Just came from an amazing event of the South African rural women’s movements.  There were nominal speakers, but the real focus of the event were the groups of women who trooped in, dressed in traditional clothing, singing and dancing songs from the anti-apartheid struggle.  After reading about and watching films of these struggles for so many years, it was really spine chilling to have these women standing right in front of me chanting.  So much electric energy and passion.  If only these women could get into the COP proceedings, they could totally shut it down.
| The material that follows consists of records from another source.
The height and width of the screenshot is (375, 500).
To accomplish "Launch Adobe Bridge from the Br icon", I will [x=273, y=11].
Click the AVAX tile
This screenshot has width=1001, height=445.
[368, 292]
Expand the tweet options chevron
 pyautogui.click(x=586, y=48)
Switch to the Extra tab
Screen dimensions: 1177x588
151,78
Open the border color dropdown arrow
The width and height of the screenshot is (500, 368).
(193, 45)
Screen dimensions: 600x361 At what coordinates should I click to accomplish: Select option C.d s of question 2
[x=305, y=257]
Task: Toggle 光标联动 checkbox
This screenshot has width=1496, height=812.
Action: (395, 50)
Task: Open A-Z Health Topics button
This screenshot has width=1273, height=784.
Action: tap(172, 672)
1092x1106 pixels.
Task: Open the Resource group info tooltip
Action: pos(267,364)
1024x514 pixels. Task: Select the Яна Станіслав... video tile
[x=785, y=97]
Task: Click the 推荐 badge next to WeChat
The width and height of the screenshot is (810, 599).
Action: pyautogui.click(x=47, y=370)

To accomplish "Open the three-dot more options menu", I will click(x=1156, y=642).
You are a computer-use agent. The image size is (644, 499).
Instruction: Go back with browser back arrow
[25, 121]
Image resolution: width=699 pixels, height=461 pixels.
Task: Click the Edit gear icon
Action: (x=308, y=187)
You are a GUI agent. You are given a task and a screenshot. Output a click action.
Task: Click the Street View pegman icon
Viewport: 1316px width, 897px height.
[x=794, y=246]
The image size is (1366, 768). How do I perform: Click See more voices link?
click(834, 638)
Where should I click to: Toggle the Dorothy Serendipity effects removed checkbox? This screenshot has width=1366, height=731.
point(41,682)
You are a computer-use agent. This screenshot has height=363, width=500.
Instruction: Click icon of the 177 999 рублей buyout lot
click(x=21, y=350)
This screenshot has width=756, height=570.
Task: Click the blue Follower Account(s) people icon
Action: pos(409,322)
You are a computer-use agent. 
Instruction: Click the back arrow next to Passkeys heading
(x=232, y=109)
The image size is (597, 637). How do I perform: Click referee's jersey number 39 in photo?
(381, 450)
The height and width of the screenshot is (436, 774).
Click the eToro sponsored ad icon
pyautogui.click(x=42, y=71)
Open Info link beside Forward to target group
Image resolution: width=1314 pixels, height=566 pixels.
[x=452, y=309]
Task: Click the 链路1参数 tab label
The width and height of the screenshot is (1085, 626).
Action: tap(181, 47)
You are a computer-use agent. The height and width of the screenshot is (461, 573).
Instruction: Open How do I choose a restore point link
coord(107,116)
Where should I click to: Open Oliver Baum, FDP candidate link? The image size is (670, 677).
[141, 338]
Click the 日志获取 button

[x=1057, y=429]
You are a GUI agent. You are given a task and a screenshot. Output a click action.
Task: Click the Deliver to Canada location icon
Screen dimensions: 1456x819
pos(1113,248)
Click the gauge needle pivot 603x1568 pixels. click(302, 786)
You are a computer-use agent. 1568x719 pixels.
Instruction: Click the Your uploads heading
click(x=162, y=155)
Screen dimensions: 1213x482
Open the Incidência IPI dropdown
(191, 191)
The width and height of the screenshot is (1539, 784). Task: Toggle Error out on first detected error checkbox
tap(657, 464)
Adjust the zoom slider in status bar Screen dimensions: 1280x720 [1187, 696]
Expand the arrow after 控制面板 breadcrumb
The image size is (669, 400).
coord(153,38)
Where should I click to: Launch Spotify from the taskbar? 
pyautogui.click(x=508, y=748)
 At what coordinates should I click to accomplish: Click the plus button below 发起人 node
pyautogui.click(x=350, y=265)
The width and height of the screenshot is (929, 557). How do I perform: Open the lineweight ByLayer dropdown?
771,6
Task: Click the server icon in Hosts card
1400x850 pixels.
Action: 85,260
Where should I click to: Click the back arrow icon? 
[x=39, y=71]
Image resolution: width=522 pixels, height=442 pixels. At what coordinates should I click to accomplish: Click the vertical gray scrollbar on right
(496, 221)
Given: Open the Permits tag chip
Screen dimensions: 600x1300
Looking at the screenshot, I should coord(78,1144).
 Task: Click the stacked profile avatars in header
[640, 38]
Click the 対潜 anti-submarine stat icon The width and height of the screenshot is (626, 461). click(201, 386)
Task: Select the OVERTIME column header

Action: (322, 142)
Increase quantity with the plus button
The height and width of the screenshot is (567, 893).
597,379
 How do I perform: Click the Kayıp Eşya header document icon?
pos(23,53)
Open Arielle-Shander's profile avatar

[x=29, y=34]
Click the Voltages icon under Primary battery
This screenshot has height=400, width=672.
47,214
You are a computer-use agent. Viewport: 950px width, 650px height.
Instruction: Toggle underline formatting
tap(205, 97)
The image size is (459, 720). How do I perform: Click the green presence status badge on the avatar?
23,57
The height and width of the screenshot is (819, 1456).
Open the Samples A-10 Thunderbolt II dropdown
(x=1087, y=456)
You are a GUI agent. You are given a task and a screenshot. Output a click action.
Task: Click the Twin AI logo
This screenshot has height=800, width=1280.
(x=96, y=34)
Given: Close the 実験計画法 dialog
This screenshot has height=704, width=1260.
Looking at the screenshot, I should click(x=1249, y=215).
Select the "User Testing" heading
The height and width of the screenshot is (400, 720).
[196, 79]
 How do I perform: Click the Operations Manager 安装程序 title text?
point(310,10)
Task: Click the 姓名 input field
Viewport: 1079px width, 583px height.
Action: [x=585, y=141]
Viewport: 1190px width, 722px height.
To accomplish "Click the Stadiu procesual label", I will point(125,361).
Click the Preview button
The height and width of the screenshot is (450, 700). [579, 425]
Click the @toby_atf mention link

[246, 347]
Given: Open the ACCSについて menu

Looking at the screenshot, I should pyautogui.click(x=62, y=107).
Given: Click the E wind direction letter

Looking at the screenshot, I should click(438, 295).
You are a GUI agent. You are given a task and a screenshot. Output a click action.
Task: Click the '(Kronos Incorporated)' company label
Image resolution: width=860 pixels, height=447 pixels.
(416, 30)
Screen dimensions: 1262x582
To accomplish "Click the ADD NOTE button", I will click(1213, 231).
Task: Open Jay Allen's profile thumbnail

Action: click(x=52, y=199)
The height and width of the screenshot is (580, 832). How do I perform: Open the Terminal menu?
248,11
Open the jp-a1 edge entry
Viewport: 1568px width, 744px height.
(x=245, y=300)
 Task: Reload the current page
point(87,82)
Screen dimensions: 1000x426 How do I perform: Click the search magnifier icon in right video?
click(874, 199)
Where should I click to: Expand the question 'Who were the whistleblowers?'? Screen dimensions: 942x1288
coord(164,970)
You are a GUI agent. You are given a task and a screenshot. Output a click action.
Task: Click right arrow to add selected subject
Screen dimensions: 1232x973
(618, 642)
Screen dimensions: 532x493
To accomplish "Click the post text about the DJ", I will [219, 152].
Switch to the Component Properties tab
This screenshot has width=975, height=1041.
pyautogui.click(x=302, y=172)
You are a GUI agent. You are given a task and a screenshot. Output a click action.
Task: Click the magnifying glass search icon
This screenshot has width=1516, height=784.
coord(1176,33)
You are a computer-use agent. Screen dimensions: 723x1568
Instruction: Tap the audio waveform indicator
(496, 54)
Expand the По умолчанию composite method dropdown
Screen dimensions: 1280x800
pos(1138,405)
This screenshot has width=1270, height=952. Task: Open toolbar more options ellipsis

After this, I went back up the hill to the University of Kwazulu-Natal where the People’s Space is located to hear a teach-in organized by Patrick Bond.  As I walked in, Joel Kovel was talking about how capitalism began with enclosure of the commons and separation of the producers from the means of production. The Occupy Movement, Kovel argues, is an attempt to reassert the control over the collective means of production that were taken away from folks. Wall Street is so named because it was the site of one of the first capitalist enclosures in North America, and also of one of the first slave markets.

We should not fool ourselves into thinking that we can vote capitalism out of power. Our only hope is to create alternative or autonomous zones within the capitalist world, which, if extended far enough, will transform our society. These are zones of eco-socialist transformation, a point of recaptured commons. These should consist of freely associated labor and anti-capitalist intention. We also need to have an eco-centric ethis: a conscious intention to heal the Earth.

Patrick Bond mentioned that one of the central aspects of debates about eco-socialism hinges on ideas of catastrophe (between David Harvey and Foster, and between Neil Smith and Joel Kovel). Joel replies that he thinks we ARE headed towards an environmental catastrophe, but that this is no different from the confrontation with mortality that all human beings have confronted. What this requires is a transvaluation of our humanity, a deeper comprehension of what it’s been like to be human. It’s a clarion call to think much more deeply about our history and our relation to nature.

To simply deny the gravity of our current crisis is just plain stupid, Kovel argues. Once you get engaged, things become very exciting. It’s the worst of times, but also the best of times. Who else has been able to rethink the entire structure of human civilization the way we need to do.

Roger asks a question about Kovel’s strategy. Not to throw classical Marxism at you, but what’s your relation to the state? In France there’s been a big debate with Badiou about how to proceed in relation to the state. Kovel replies that the state has a two-fold function: legitimation and accumulation. The latter always comes first. Social movements need to keep a cold eye on the state and make sure it doesn’t get away with anything. So this means to disengage?, Roger asks.  Yes, that’s right, Joel replies.

Audience question about the SACP. Kovel talks about how the SACP is beholden to a long tradition of productivism: the idea that communism will just perfect the capitalist system. Kruzchev’s “we’ll bury you” statement as typical of this. But there are signs of a more progressive tradition in South Africa. Kovel says that he was very heartened by a recent statement of COSATU that is basically eco-socialist.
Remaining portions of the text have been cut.